Support for nearly complete UCA UTF-8 collation in MySQL

The following distribution contains support for ordering based on UCA algorithm. Included are two algorithms, case sensitive and case insensitive.

Both (collation) character set win1250ch and utf8ad should also be coming included with all current versions of MySQL by now.

Stripping diacritics in MySQL (il2 to ascii)

I wrote functions that can be used in MySQL to convert text to plain ASCII, and conversions between ISO-8859-2 and Windows-1250. The distribution is called udf_charsets, and also contains README with installation instructions.
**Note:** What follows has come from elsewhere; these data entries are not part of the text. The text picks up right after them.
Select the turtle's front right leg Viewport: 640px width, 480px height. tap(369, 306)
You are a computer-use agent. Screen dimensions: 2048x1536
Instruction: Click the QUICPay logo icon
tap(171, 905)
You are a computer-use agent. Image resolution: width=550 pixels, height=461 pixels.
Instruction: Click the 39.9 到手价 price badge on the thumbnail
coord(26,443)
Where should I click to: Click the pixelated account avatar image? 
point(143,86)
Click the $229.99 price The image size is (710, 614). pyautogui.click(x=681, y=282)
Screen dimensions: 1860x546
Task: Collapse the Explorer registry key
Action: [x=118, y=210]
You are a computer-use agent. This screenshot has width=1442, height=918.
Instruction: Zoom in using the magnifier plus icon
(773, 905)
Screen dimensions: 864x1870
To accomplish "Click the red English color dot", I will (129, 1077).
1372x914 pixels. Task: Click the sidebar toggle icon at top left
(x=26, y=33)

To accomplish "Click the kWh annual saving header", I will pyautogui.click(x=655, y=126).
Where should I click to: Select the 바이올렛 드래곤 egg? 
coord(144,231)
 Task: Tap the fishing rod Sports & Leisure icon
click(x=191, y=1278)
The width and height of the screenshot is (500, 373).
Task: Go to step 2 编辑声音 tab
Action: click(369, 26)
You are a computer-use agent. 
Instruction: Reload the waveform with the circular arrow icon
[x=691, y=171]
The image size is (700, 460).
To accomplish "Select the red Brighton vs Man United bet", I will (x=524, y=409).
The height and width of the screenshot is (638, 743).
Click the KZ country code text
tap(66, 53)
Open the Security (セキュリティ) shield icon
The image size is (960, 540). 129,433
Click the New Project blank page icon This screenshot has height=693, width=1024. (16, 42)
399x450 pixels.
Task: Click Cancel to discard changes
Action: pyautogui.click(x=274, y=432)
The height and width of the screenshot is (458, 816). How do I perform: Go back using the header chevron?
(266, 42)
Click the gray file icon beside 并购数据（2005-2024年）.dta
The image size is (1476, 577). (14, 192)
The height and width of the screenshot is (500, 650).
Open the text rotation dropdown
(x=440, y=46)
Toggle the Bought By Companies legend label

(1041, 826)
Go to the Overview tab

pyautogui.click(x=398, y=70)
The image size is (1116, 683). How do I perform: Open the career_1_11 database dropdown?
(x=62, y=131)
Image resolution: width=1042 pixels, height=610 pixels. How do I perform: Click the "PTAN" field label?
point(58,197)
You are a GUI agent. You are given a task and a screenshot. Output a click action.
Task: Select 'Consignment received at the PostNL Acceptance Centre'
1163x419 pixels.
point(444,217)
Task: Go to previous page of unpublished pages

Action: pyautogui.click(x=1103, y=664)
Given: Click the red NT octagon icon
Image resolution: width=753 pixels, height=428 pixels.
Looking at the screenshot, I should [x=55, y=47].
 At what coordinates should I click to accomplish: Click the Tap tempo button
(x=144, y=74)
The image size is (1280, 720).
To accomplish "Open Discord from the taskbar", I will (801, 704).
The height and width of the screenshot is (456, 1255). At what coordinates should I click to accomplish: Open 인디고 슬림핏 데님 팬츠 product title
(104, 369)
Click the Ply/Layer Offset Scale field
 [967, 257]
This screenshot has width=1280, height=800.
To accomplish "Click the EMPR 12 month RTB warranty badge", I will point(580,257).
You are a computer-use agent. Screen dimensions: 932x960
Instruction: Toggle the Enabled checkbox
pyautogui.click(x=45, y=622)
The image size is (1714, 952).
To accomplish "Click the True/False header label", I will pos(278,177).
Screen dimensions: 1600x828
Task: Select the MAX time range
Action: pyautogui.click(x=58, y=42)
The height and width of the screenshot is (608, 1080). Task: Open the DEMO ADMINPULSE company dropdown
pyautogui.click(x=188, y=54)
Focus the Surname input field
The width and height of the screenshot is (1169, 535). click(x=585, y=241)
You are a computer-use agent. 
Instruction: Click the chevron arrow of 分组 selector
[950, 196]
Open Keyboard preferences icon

Czech strxfrm and strcoll implementing four-pass collation

I wrote an implementation of function strxfrm that converts Czech (ISO-8859-2) text to sequence that can be compared using strcmp. The conversion is defined in such a way that it as closely matches Czech standard (ČSN 97 6030) and it's interpretation by Petr Olšák. If you have some problem with the result, for example you are not happy with numbers ordered only after letters z and  ž, read the standard first. The same algorithm is used in the czech character set in MySQL and in module Cz::Sort.

The file also contains function strcoll that compares two strings without a need of previous conversion, in constant memory. The file is translated using cc -c -o csort.o csort.c and using ld -shared -o csort.so csort.o we turn it into a shared library. We then use it for example by setting environment variable export LD_PRELOAD=/cesta/k/csort.so which ensures that instead of the default strxfrm and strcoll the Czech ones will be used.

Included is also the definition table used in generating the code of the functions, Perl script for conversion to C source and also examples of correct Czech ordering.

iso8859-2/XLC_LOCALE for IRIX 6.2

I played with X locales on IRIXu 6.2, the result is file XLC_LOCALE, that belongs to /usr/lib/X11/locale/iso8859-2. That fixes behavior of netscape 3.04 in forms (see cstest.html) where otherwise ISO-8859-1 fonts are used, in fixed cut and paster, xman, gimp — to name only those that otherwise cause problems. Of course, the basic locales and locale.alias and locale.dir have to be correct first.